Last, the monitor may decide to conduct interviews with those of the IRG’s members and other individuals within the bank who are responsible for supporting the bank’s consumer relief efforts, including key members of the bank’s management board. The purpose of these interviews is to learn about each individual’s anticipated role in the bank’s consumer relief efforts, verify that the members of the IRG are independent from the bank’s business operations, ensure that the individuals involved possess the requisite experience and are otherwise qualified for the job, and confirm that they understand and are committed to following the relevant consumer protection laws and regulations relating to the consumer relief options, and their plans for doing so. Another purpose of these interviews is to verify that the internal oversight of the bank’s consumer relief effort is rigorous and reflects the appropriate ‘tone from the top’.

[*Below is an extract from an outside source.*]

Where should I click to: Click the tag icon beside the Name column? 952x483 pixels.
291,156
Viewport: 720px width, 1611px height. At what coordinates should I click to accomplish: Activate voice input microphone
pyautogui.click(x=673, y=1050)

Beyond these initial steps, the ongoing work of the consumer relief monitor is varied and complex. For example, under the ongoing Deutsche Bank monitorship, the bank is allowed to provide consumer relief, such as loan originations and modifications, through financing arrangements with counterparties. The Annex contemplates that the bank and the monitor will perform due diligence on these counterparties in certain circumstances. As part of this diligence process, the monitor interviewed the management and operations teams of the counterparties, reviewed their relevant policies and procedures, and attempted to learn how they implement their policies and procedures in their day-to-day operations. This process included on-site visits, requesting and reviewing specific documentary material, and requesting additional interviews when necessary.
In addition, as noted above, each of the Consumer Relief Annexes states that the bank cannot obtain credit for relief that is provided in violation of the ECOA or the FHA. On the one hand, a monitor could determine that it is sufficient to conduct interviews and review the entity’s fair lending programme, policies and testing practices to ensure they are reasonably designed to prevent and detect violations of the FHA and ECOA. A more robust practice, on the other hand, would be to conduct a statistical analysis of the relief provided, which the monitor should discuss with the bank in advance.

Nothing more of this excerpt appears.